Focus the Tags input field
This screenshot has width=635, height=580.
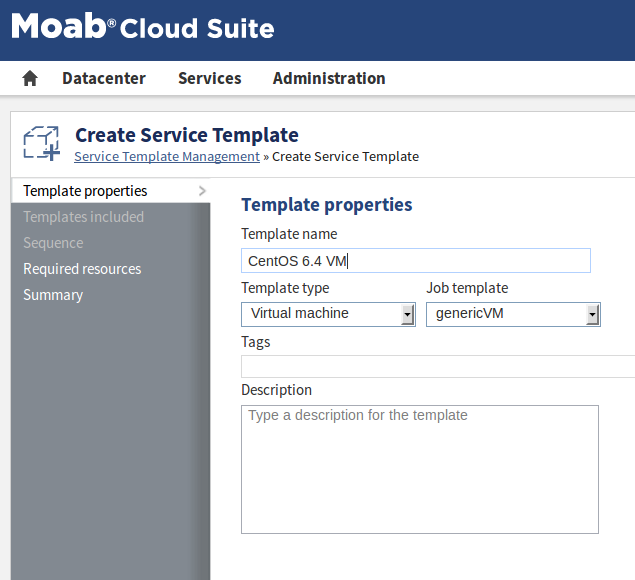tap(437, 366)
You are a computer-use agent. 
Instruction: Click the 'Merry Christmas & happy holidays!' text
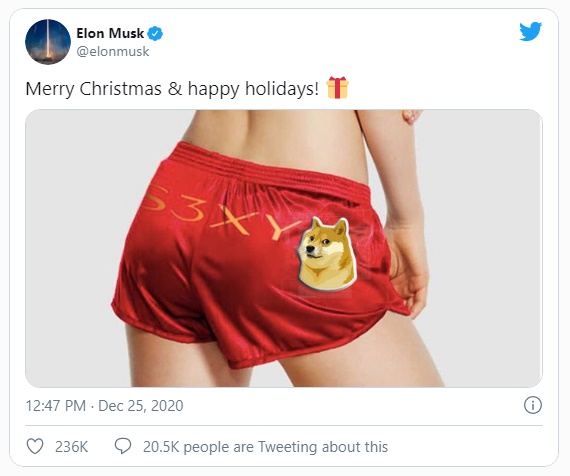click(172, 89)
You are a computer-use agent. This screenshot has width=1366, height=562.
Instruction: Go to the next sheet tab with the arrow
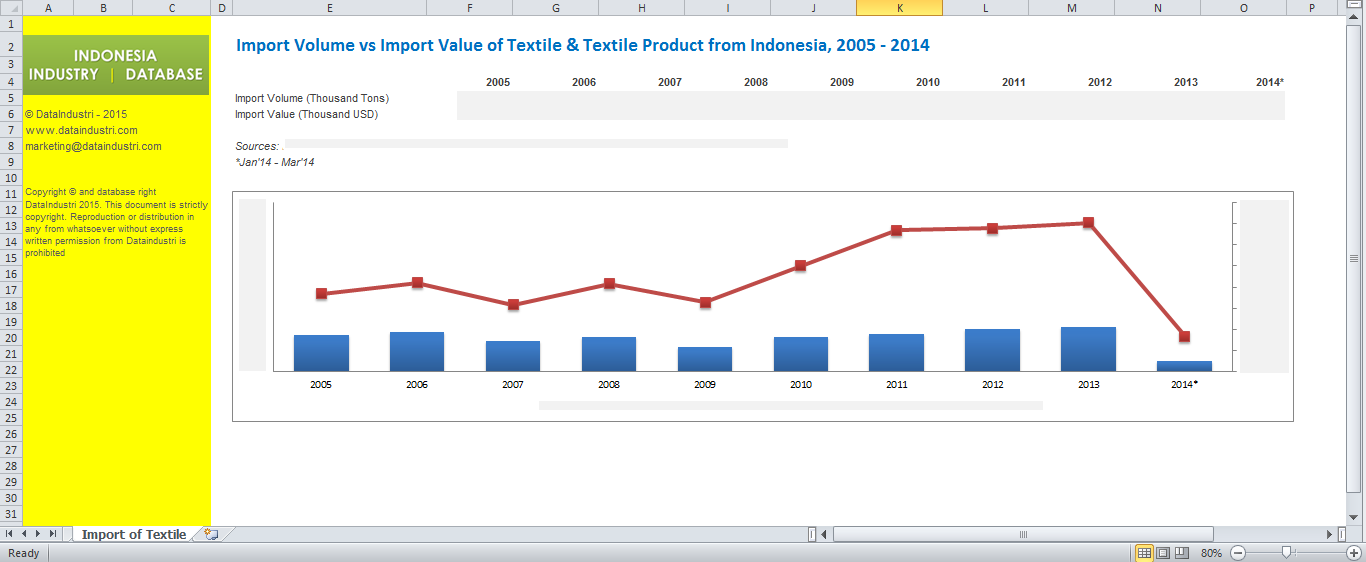pyautogui.click(x=38, y=535)
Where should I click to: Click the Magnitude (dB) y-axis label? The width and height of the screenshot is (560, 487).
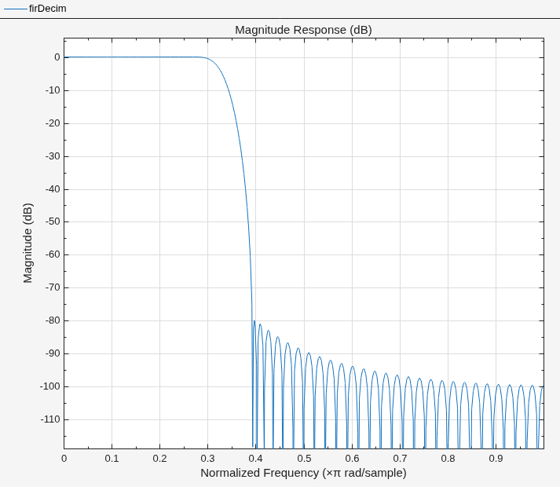pyautogui.click(x=28, y=243)
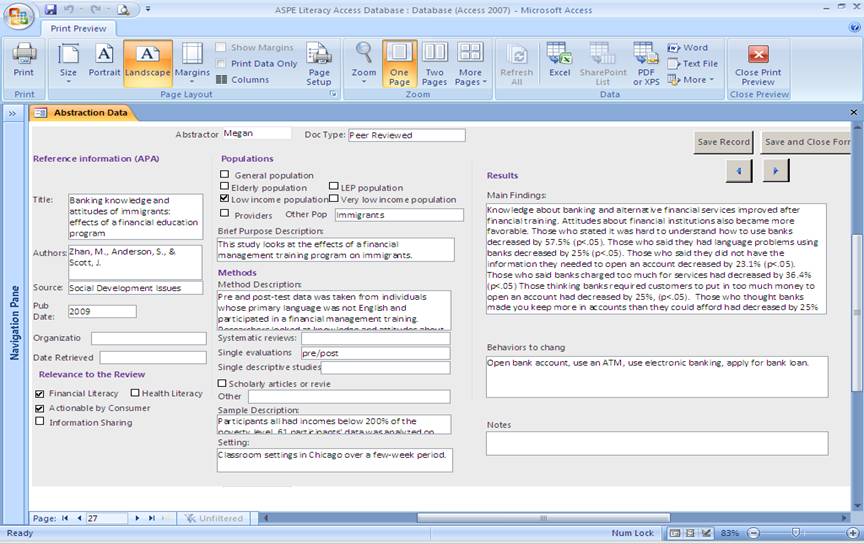Check the Elderly population checkbox

point(225,187)
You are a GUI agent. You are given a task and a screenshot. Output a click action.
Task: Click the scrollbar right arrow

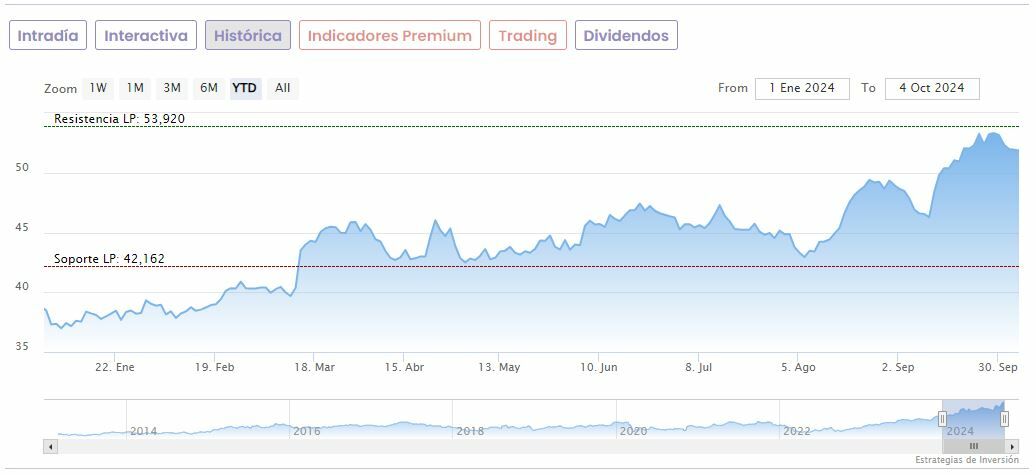pyautogui.click(x=1012, y=446)
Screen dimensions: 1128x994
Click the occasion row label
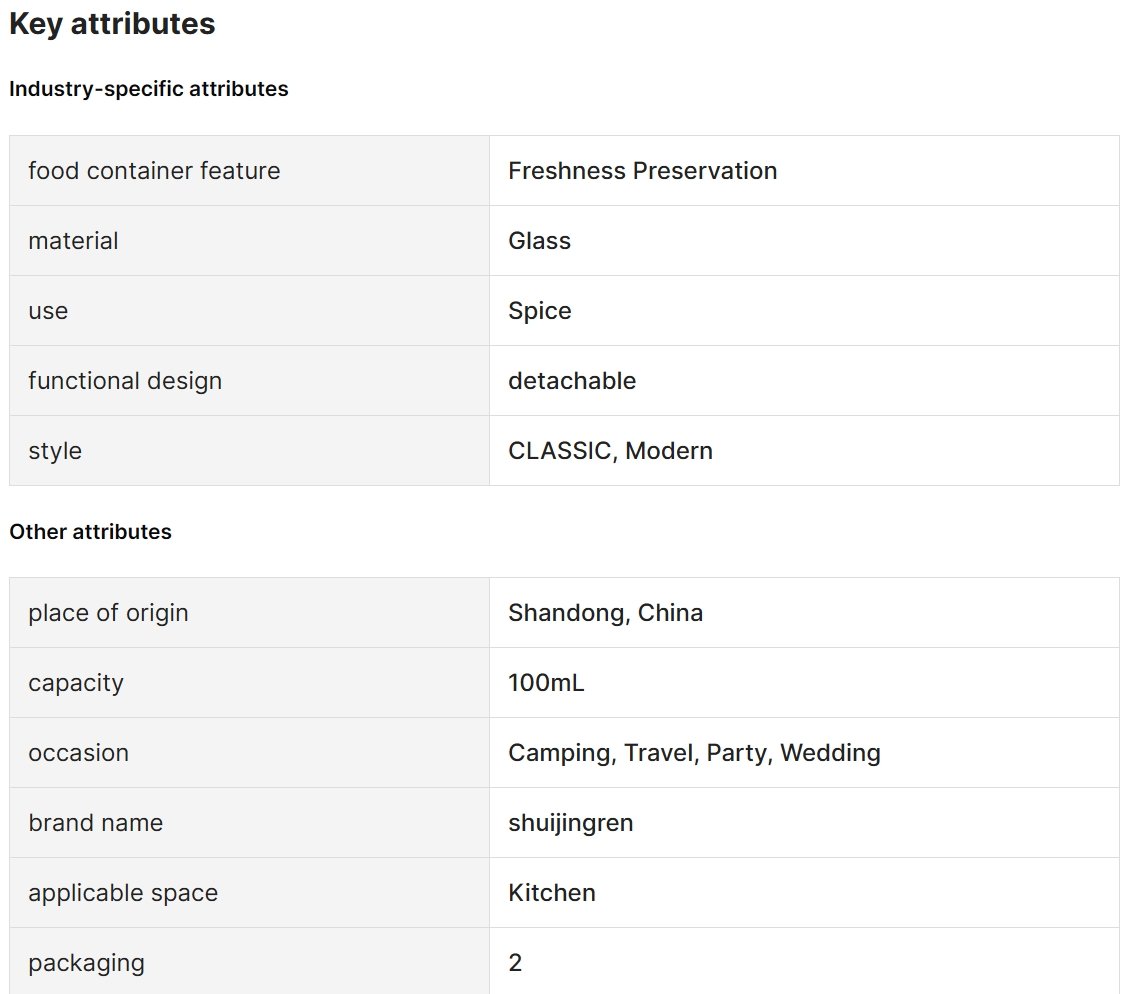pos(78,752)
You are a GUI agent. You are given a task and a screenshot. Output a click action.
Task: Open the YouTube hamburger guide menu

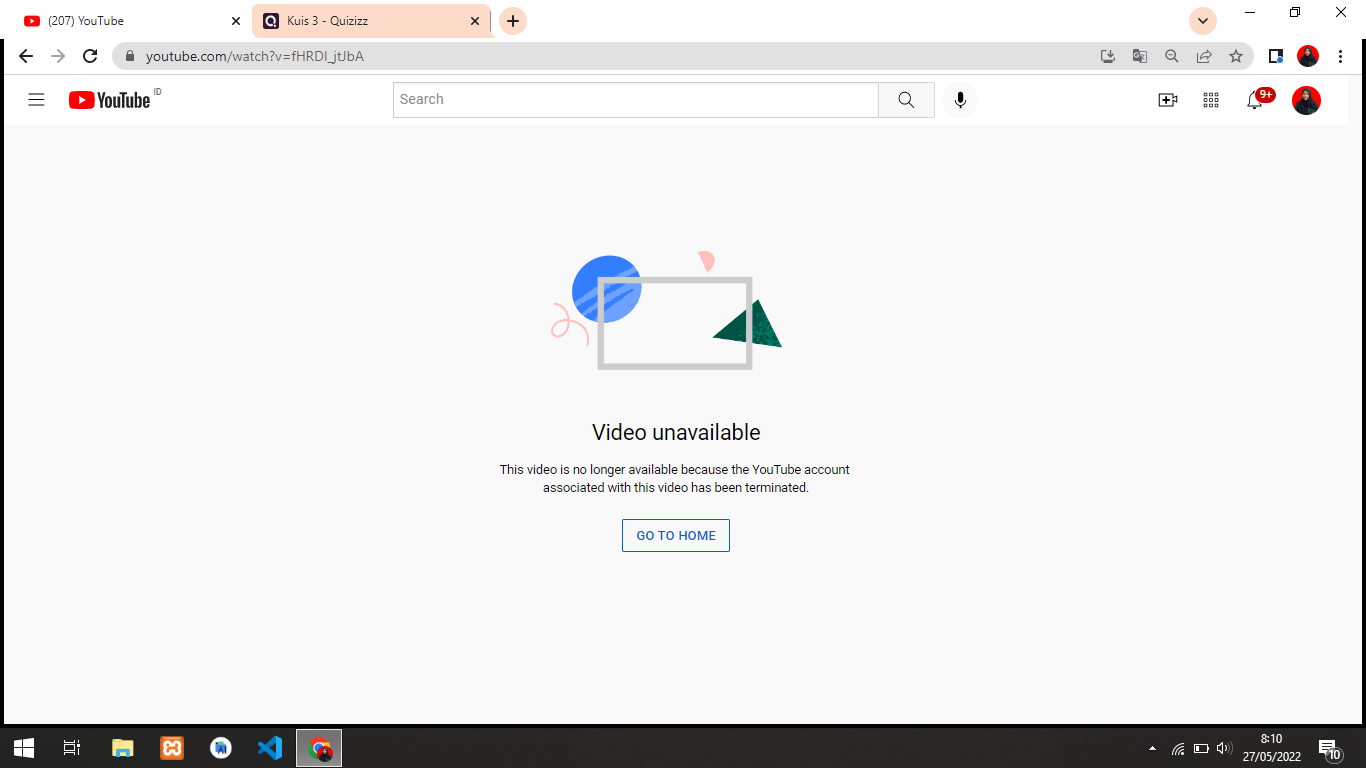click(36, 100)
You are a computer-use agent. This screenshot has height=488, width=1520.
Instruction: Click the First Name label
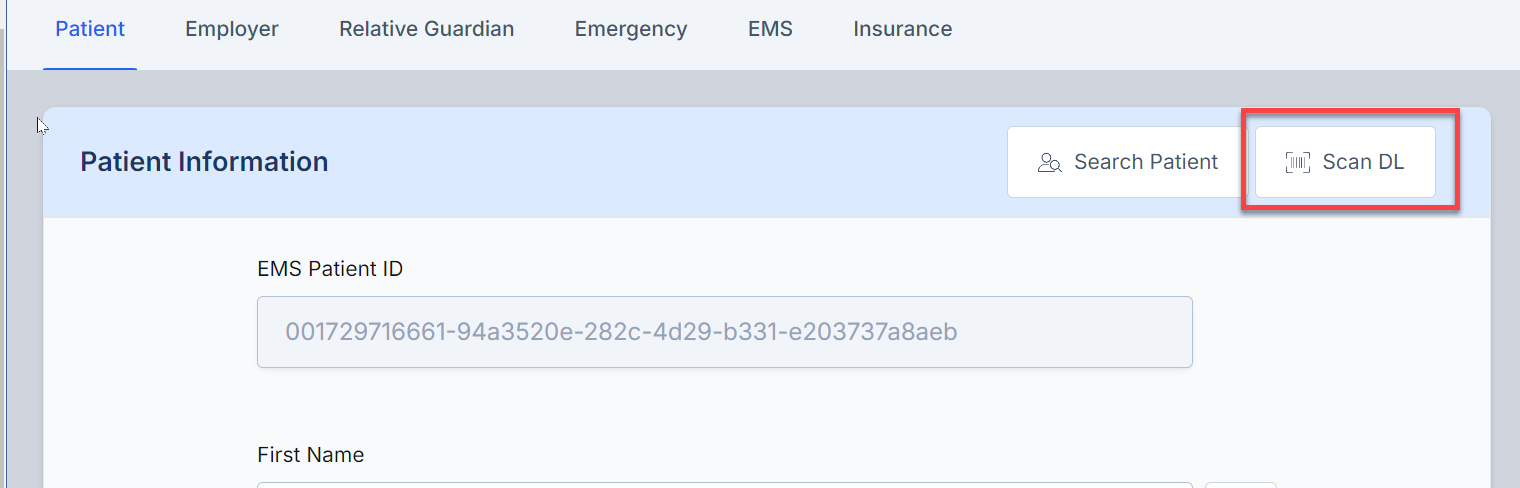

-*-*-

EXERCISE PROMPT
Lines in the data that include the word "agent" should all be copied.

ANSWER BELOW
You are a computer-use agent. 
You are a computer-use agent. This screenshot has width=1366, height=562.
You are a GUI agent. You are given a task and a screenshot. Output a click action.
You are a GUI agent. You are given a task and a screenshot. Output a click action.
You are a computer-use agent. This screenshot has height=488, width=1520.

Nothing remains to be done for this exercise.